Florece la
tierra bajo el sol de mayo (atrás el abril siempre cruel).
Invadidas
las calles por el aroma primaveral y las renacidas copas de los árboles,
limpias y verdes por la lluvia nocturna. Piensa (tú, cómplice que ves aún y
mueves la lengua y miras a lo lejos, superviviente dicharachero y garrulo) que
todo en torno a ti parecía anunciar un acto de renacimiento pagano y magnífico,
de consagración con los mejores dones de la existencia. Y el estrépito del
tráfico, las moles de cemento, ladrillo y cristal y las aceras atestadas no
eran suficientes para oscurecer las galas, aún tan evanescentes, de una
primavera neoyorquina en plena sazón. De nuevo la fragancia de la cálida brisa,
las mañanas de clara transparencia, las tardes doradas e inacabables. E incluso
en esa escenografía mareante de ruido y bullicio, en el gran ciclo de inmutable
retorno, a despecho de su modernidad, se hermanan la festividad y la tragedia
año tras año. Así, nosotros, perseguimos inconscientes las huellas de un
porvenir siempre inasible. La perdurable rotación nada sabe de los afanes y
temores de los seres humanos, de su ingenua vanidad y deseos de una posteridad
que mitigue su drástica desaparición. Y, de ese modo, indefensos e inútiles, atrapados en ese vaivén colosal del planeta, nos trasladamos por el cosmos de milagro en milagro, movidos por la fe en lo desconocido, la inteligencia o el instinto.
Jugamos.
¿Qué podrías decir de mí?
“Hesse vivió y luchó y perdió la batalla y después la guerra. Físicas en sentido estricto.

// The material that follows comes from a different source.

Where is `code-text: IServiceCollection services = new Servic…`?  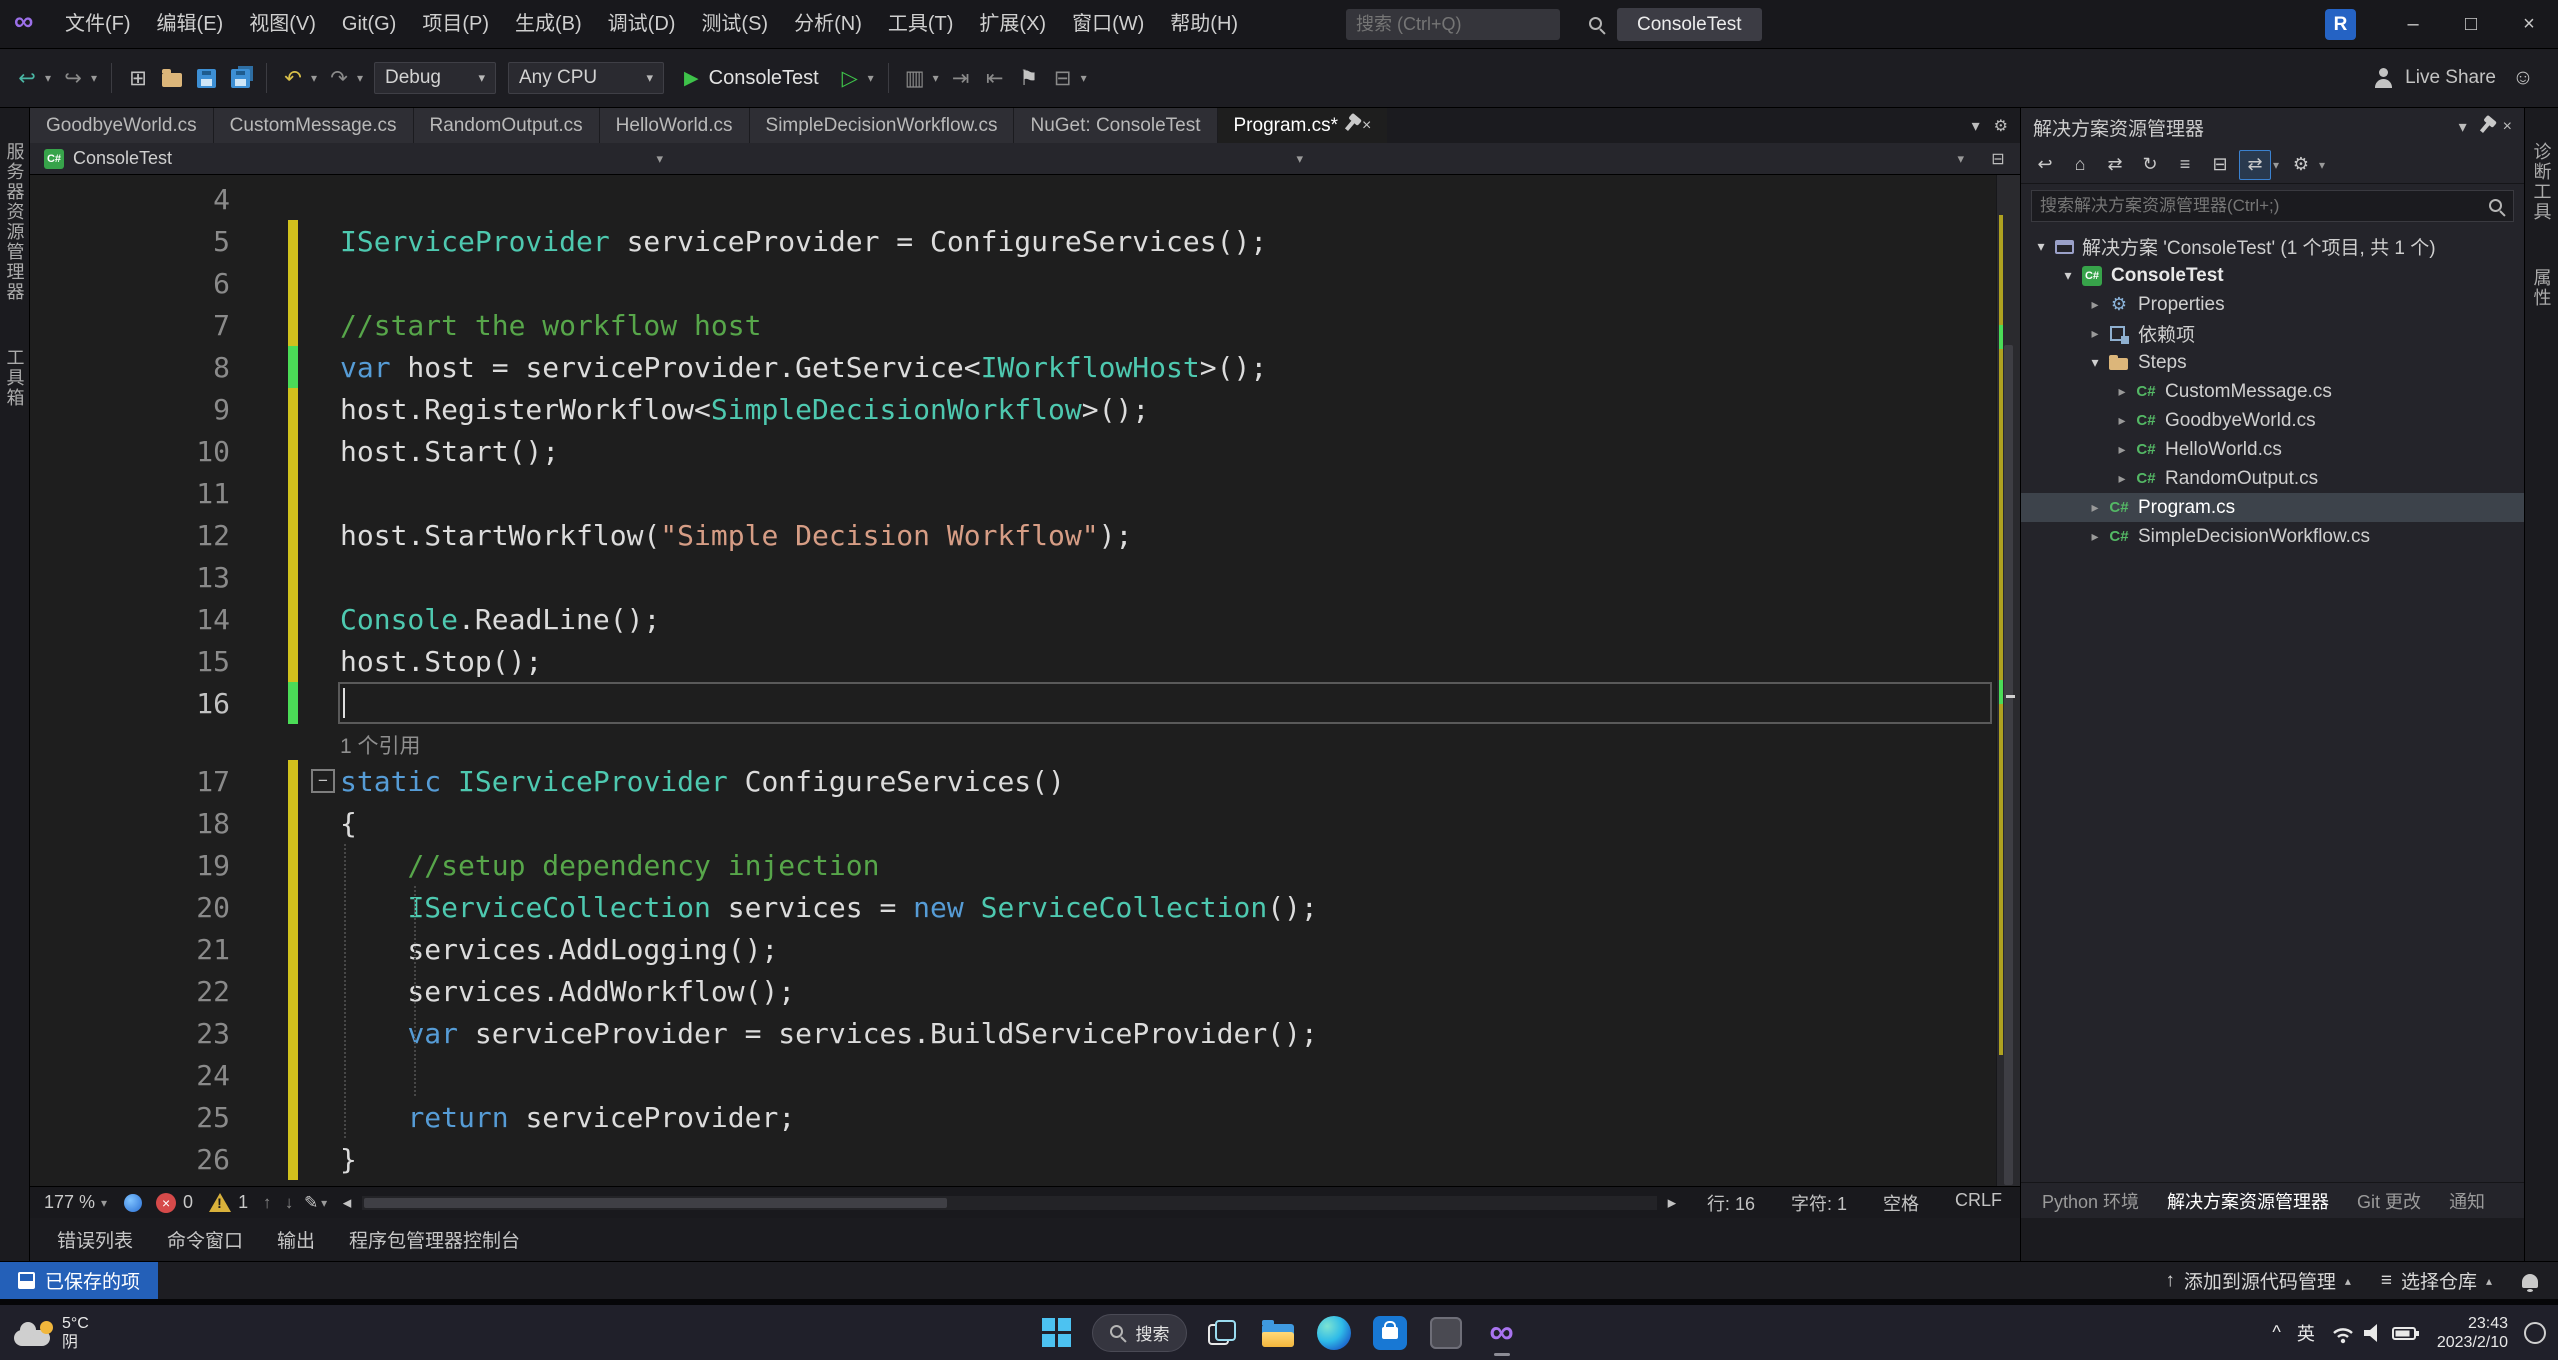
code-text: IServiceCollection services = new Servic… is located at coordinates (1165, 907).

Vivió sin misterios. Como su obra, que no los tiene. Adiós.
Pocos años fueron.
En realidad, era como si hubiese vivido cien años. Hizo todo lo que tenía hacer en sus treinta y cuatro años de vida, que era exactamente igual que lo que hubiera hecho en mil años. Era lo que creía que tenía que hacer. No fue en vano. Desde el principio ella se atrevió a fracasar, y eso hace distintos y valiosos a aquéllos que dejan a sus herederos tan mortales como ellos mismos una preciosa llave con las que ir abriendo las puertas del futuro. Como sabía lo que deseaba con todas sus fuerzas, llevó a cabo con éxito todo aquello que el tiempo le dejó emprender. Nunca temió el fracaso. Ella hubiera aprendido perfectamente a vivir en él.

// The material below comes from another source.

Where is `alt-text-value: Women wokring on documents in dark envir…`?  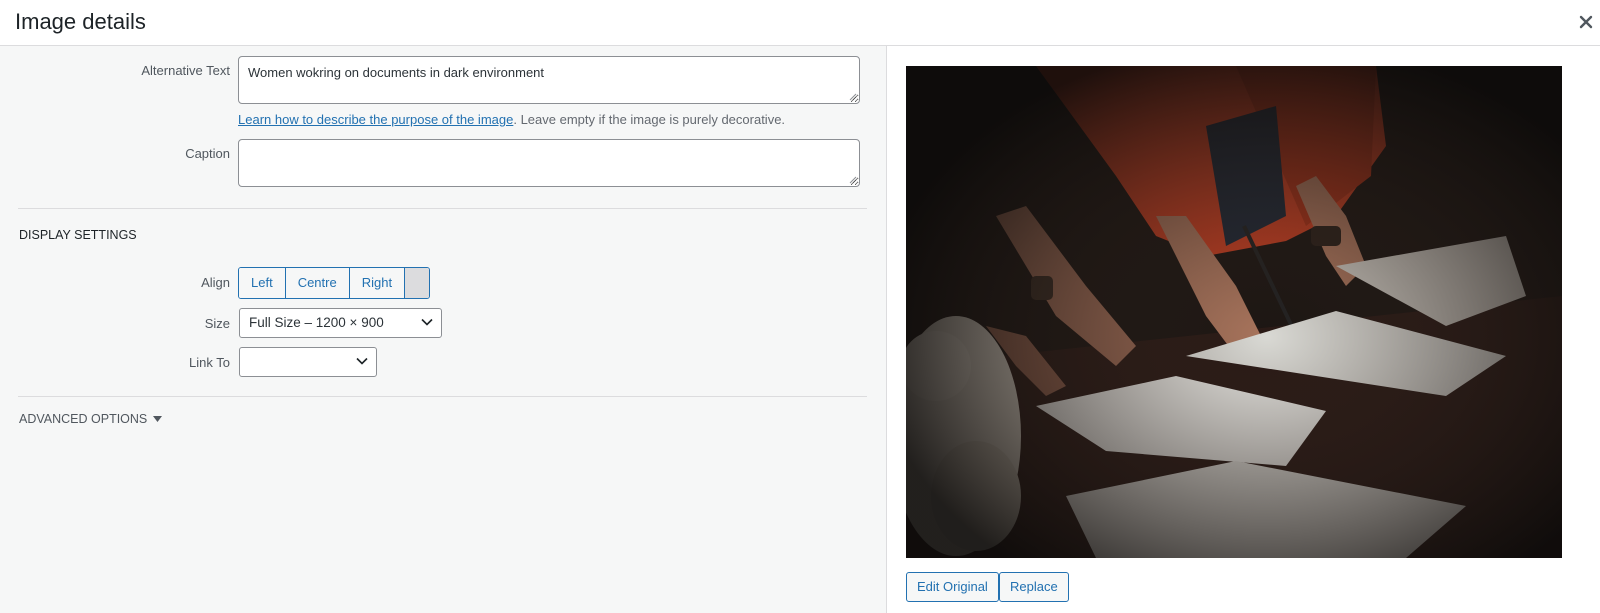
alt-text-value: Women wokring on documents in dark envir… is located at coordinates (396, 72).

Y ése fue el hermoso secreto de su obra y de su existencia como artista: no tenía nada que perder. Podía arriesgar todo cuanto quisiera.
Doble contra sencillo.
Cara o cruz.
Y la moneda de reluciente oro, antiguo como una estrella llena de luz, desciende en el aire, cae despacio, muy despacio… hasta que llega al suelo.
Cruz.
Has perdido.
Y qué.
A fin de cuentas, ¿no se pierde la vida?”